» Action item
Going through the listing below, work out how many lines include "Rhythms" and give that number by itself.

» Information given
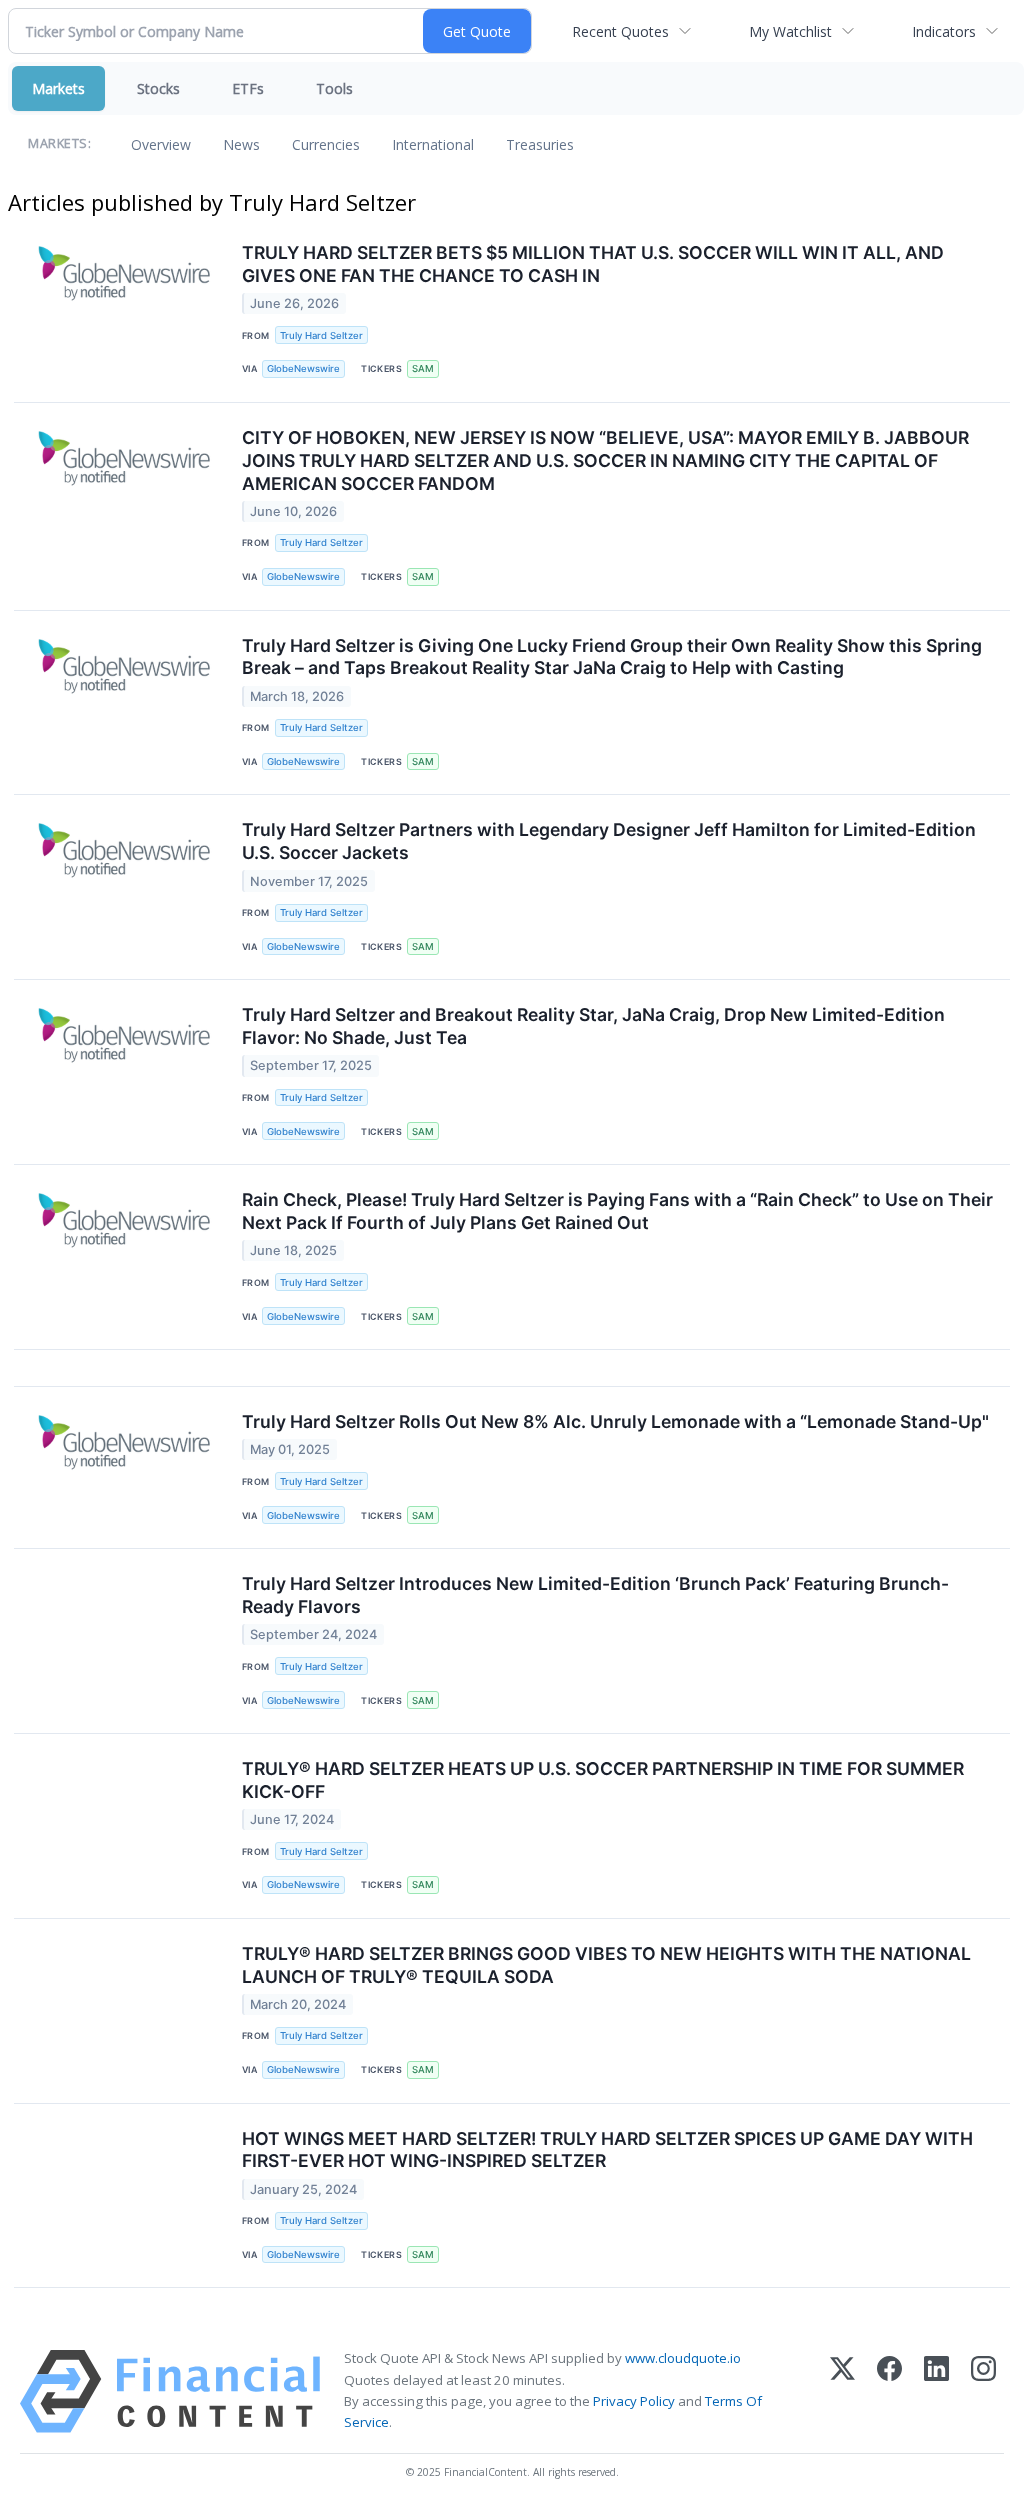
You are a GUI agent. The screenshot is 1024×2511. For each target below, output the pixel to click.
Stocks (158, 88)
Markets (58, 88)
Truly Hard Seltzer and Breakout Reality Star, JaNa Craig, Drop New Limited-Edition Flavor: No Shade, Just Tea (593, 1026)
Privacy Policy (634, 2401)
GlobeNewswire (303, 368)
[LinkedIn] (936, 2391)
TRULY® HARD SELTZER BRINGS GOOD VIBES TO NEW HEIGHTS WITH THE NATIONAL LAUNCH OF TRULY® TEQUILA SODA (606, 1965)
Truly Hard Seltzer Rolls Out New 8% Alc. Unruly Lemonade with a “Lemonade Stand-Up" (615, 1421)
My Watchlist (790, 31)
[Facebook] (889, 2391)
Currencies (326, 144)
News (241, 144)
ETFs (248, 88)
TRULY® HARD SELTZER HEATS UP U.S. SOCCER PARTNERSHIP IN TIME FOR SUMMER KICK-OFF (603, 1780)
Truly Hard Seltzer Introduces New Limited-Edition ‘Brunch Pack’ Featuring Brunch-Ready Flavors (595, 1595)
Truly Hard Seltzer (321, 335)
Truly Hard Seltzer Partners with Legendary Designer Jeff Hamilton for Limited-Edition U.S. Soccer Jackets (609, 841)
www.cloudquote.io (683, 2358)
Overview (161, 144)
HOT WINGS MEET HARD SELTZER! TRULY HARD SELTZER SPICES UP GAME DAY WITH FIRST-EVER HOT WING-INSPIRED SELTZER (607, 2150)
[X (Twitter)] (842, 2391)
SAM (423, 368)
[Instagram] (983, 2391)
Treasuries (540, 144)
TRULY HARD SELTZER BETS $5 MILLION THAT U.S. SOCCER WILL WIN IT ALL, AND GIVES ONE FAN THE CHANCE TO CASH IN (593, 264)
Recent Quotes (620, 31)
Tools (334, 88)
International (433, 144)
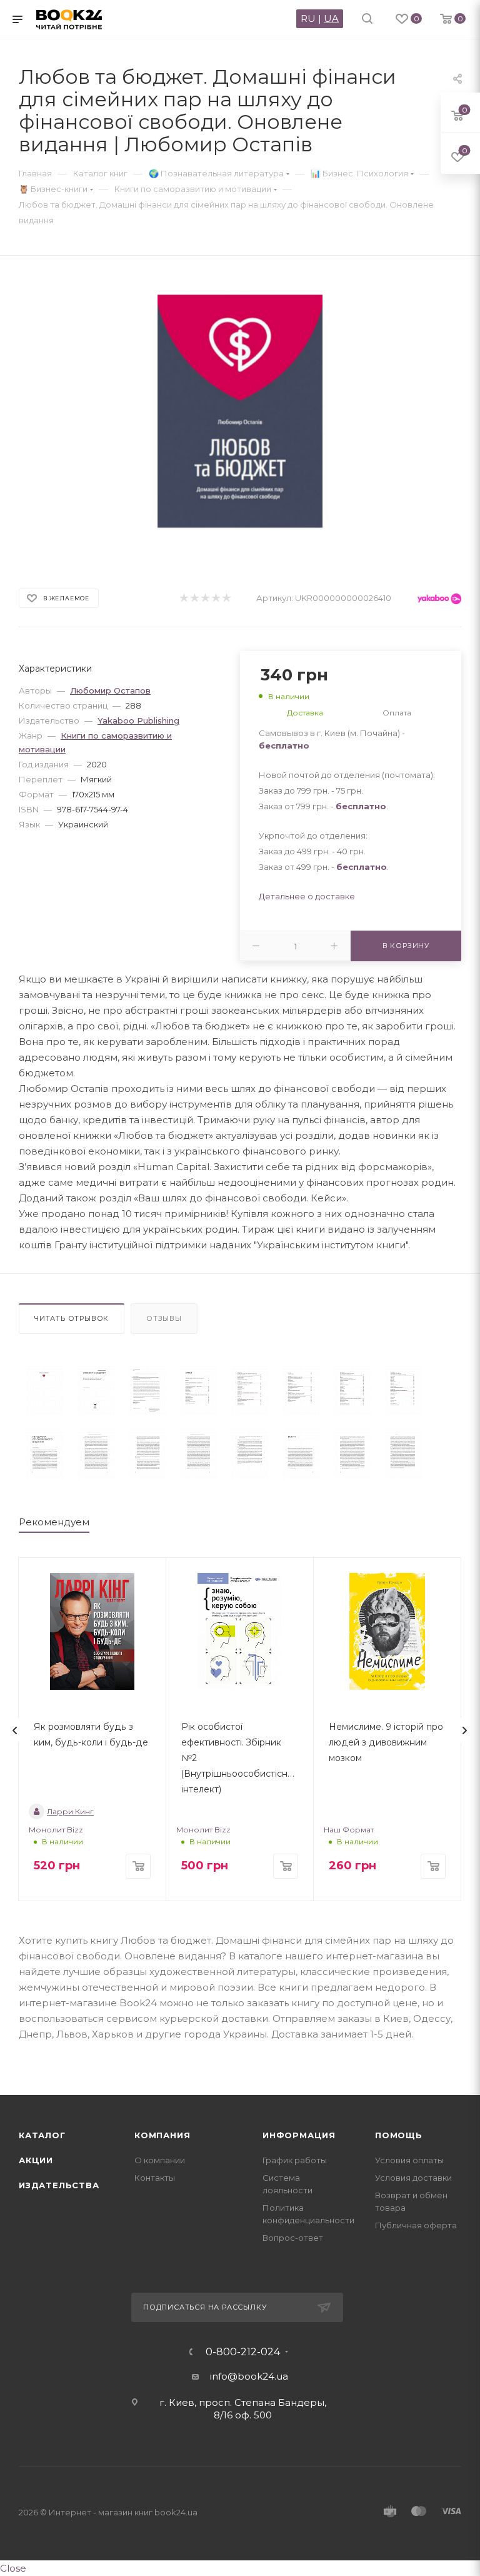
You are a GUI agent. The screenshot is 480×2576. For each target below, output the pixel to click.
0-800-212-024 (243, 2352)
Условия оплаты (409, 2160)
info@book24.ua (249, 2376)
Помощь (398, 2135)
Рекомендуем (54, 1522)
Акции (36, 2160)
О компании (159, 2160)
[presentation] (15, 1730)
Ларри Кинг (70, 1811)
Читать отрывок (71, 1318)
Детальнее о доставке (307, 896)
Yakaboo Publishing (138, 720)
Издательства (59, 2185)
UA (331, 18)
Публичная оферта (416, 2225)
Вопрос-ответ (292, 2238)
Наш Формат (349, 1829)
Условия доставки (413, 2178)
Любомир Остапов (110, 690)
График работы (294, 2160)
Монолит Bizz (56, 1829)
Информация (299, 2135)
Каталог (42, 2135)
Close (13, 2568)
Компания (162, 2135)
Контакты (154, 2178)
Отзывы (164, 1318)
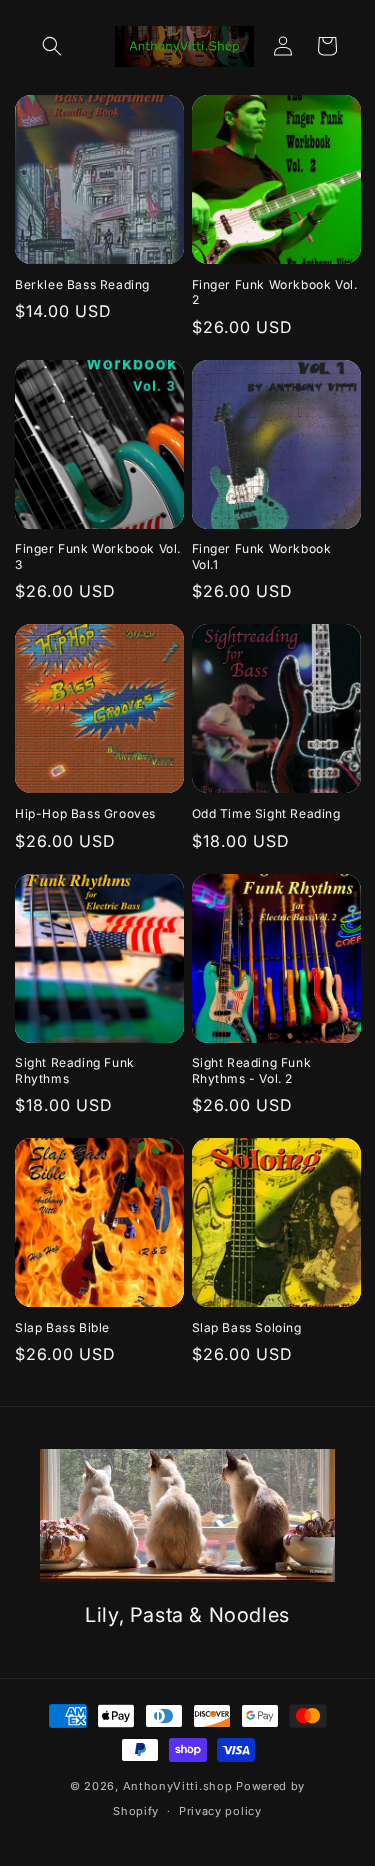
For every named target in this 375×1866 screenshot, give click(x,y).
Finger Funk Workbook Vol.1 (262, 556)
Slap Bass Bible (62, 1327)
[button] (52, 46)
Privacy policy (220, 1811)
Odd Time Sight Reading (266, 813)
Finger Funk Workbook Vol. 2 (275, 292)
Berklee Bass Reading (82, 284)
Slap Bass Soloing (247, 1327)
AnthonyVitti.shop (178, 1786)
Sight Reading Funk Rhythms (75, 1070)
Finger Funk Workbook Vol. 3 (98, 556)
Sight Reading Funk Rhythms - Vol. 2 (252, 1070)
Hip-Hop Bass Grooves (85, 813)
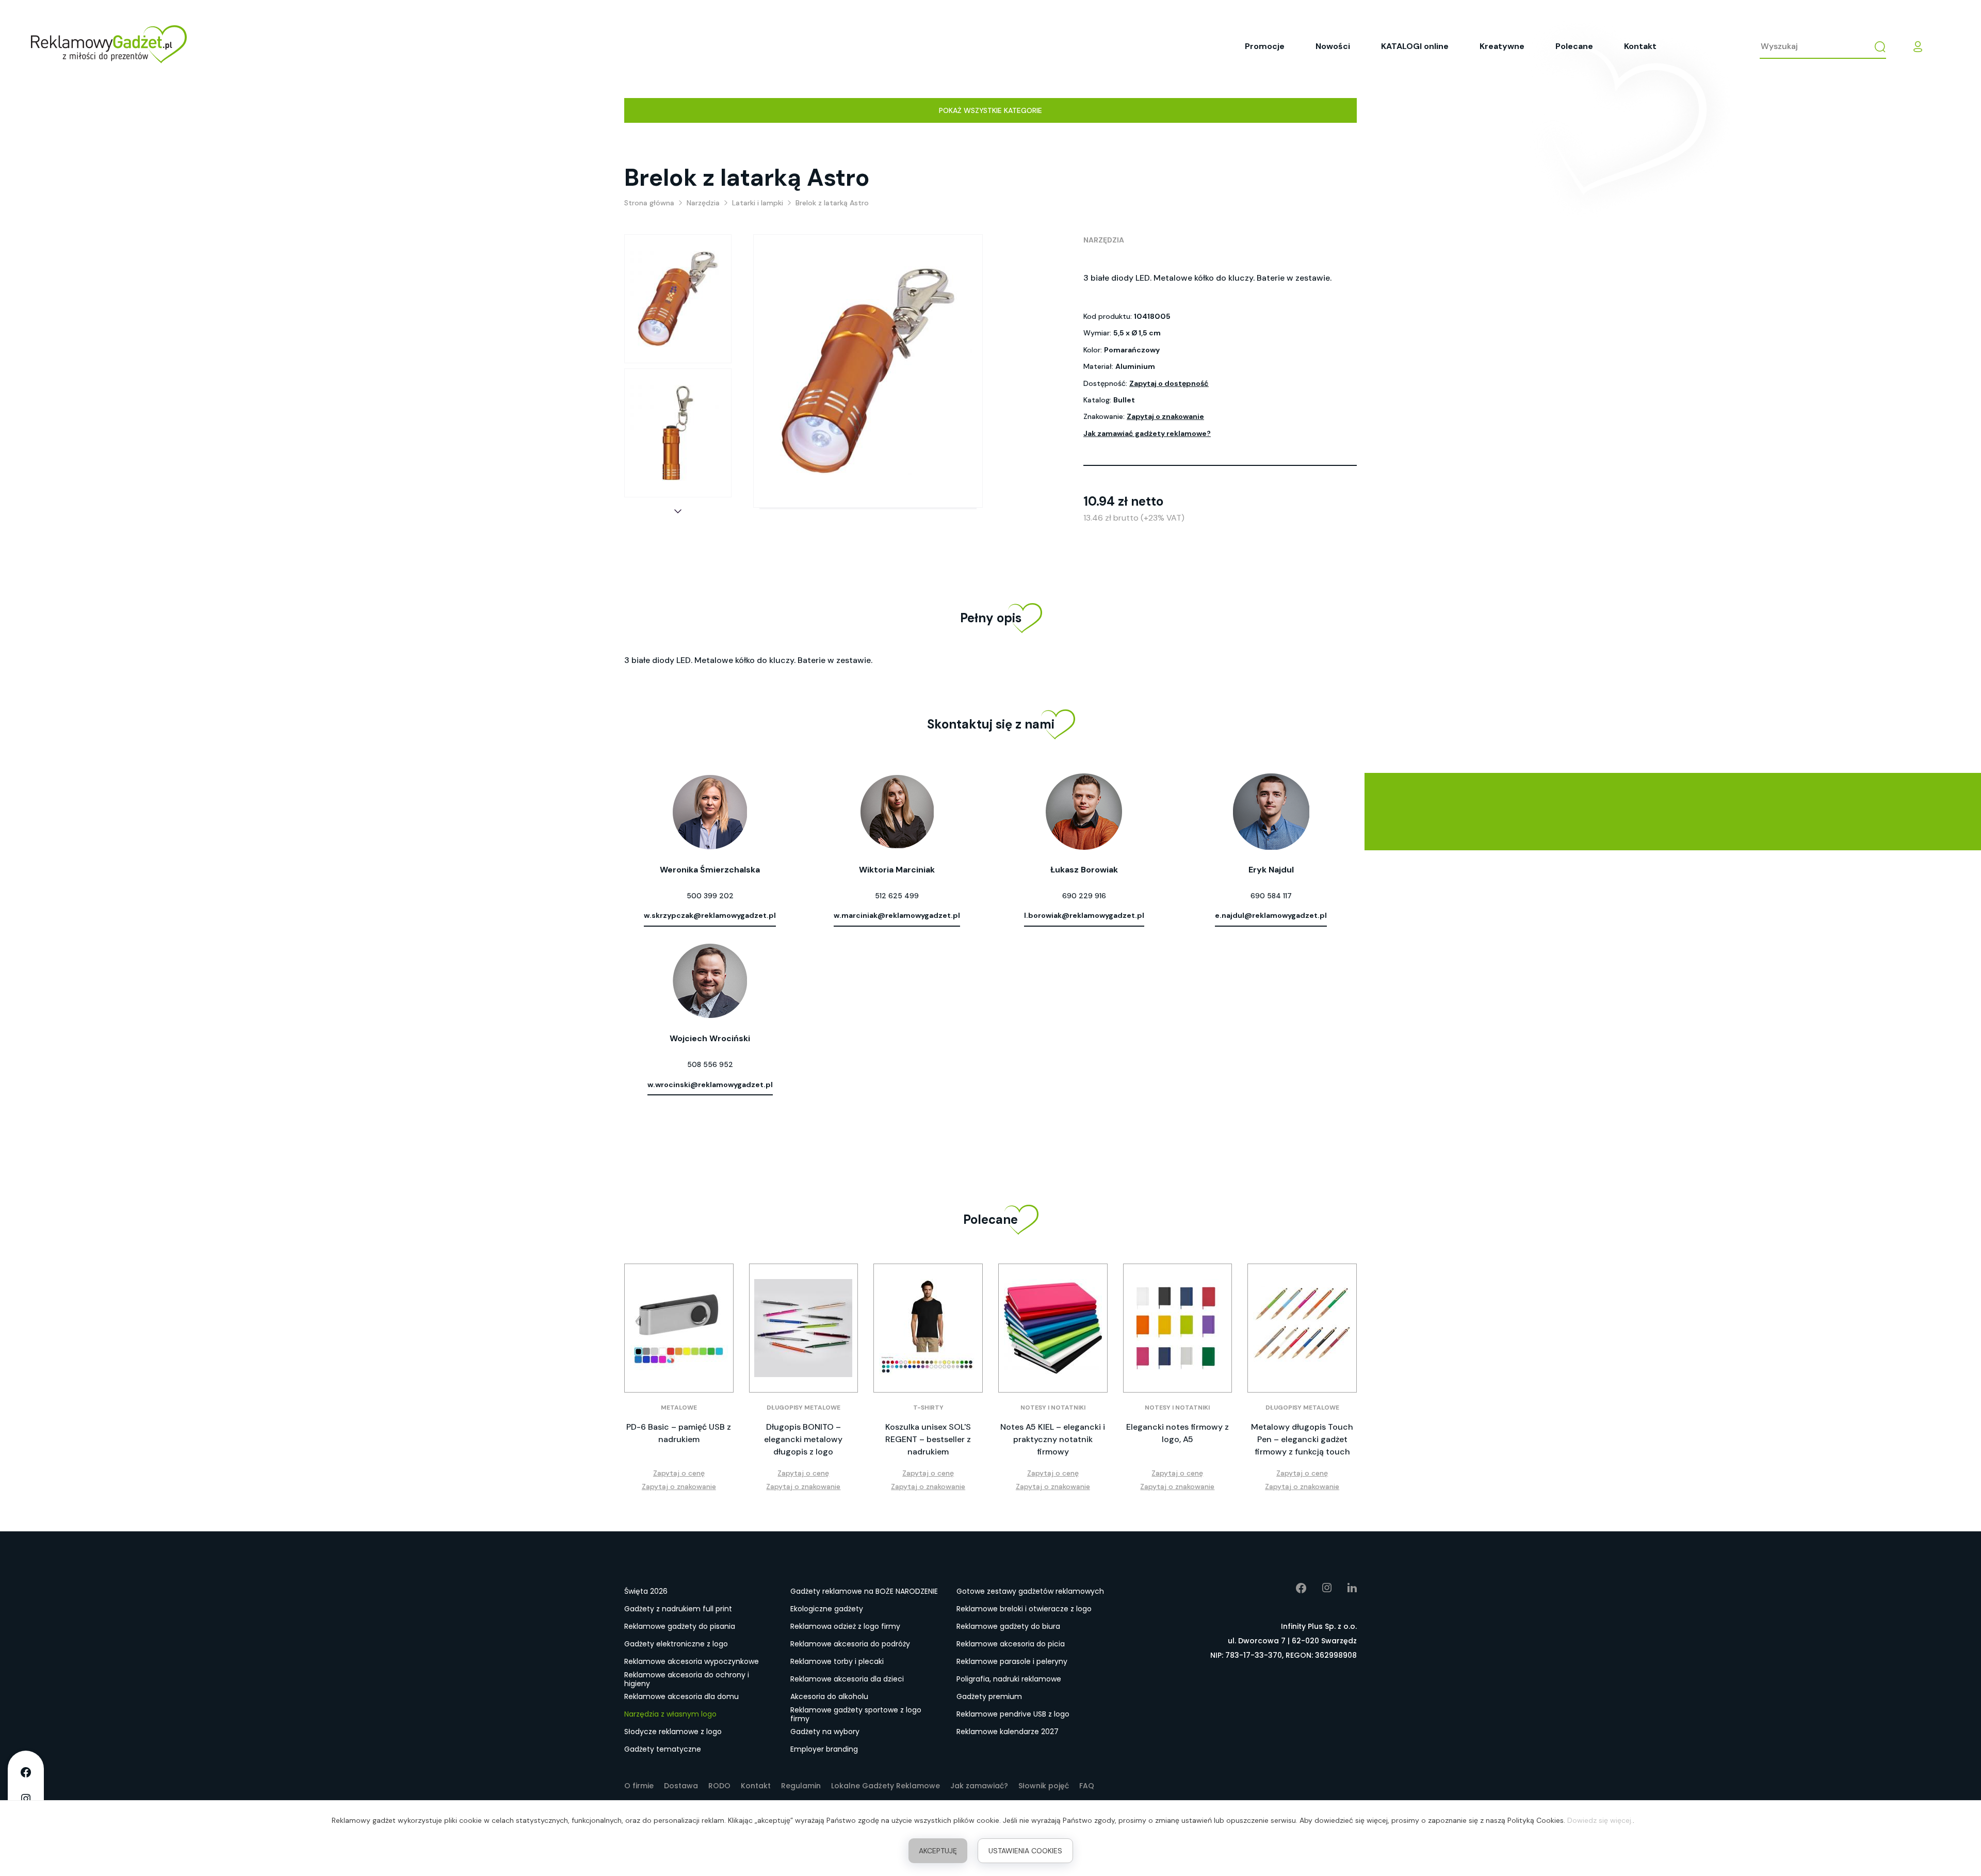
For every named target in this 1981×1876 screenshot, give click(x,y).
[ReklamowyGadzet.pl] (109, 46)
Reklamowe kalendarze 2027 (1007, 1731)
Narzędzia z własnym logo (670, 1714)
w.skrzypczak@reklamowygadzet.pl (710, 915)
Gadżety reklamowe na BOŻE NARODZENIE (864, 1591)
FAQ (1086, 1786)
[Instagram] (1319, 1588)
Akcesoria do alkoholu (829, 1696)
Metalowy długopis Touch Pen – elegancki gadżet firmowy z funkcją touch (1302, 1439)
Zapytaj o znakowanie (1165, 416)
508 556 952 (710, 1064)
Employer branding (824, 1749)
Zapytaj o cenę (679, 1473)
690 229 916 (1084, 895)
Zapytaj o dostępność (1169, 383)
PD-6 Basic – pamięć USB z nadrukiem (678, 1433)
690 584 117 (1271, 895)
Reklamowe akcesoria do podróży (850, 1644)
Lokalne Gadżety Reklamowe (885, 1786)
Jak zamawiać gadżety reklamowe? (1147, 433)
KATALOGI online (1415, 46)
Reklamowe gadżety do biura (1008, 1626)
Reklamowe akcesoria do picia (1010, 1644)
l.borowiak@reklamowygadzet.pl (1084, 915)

» Your response
2